Pedro ficou em silêncio durante longos minutos. Depois levantou-se e foi ao quarto falar com a mãe. Ouvi gritos abafados atrás da porta fechada: “Ela é tua mulher! Tens de escolher!” “Eu sou tua mãe! Sempre fui eu a cuidar de ti!”
Naquela noite, D. Amélia saiu de casa com as caixas e um olhar magoado. Pedro ficou sentado no sofá, cabisbaixo.
Os dias seguintes foram estranhos e silenciosos. A casa parecia maior e mais fria sem as coisas dela — mas também sem as minhas coisas que ela levara consigo. Tive de recomeçar do zero: comprei pratos baratos no supermercado, uma chaleira nova numa loja chinesa da esquina.
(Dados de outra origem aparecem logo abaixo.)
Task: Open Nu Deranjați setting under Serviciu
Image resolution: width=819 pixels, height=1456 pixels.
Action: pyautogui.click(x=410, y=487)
Pedro tentava compensar: fazia o jantar, arrumava a casa, comprava flores baratas no mercado do Bolhão. Mas havia um vazio entre nós que nem as flores conseguiam preencher.
Certa noite, sentei-me com ele à mesa improvisada:
— Achas que algum dia vamos voltar a ser como antes?
Ele olhou para mim com tristeza:
— Não sei… Sinto que perdi as duas mulheres mais importantes da minha vida.
A verdade é que nunca mais fomos os mesmos. A relação ficou marcada por silêncios e mágoas não ditas. A família de Pedro deixou de me falar; nas festas de Natal fingiam que eu não existia.
Um dia recebi uma mensagem da D. Amélia: “Espero que estejas feliz agora que tens tudo só para ti.” Apaguei sem responder.
Os anos passaram. Fui reconstruindo a minha vida aos poucos — fiz novos amigos no trabalho, inscrevi-me num curso de cerâmica para ocupar os fins-de-semana solitários. Pedro e eu continuámos juntos por inércia durante algum tempo, mas o amor foi-se apagando devagarinho.
Quando finalmente decidi sair de casa — desta vez por minha vontade — levei apenas uma mala e a chaleira azul que comprei depois daquela tempestade familiar.
Hoje olho para trás e pergunto-me: quantas mulheres vivem presas ao medo de desagradar à família do marido? Quantas perdem a própria voz para manter uma paz que nunca existiu? Será que vale mesmo a pena sacrificar quem somos por alguém que nunca nos defende?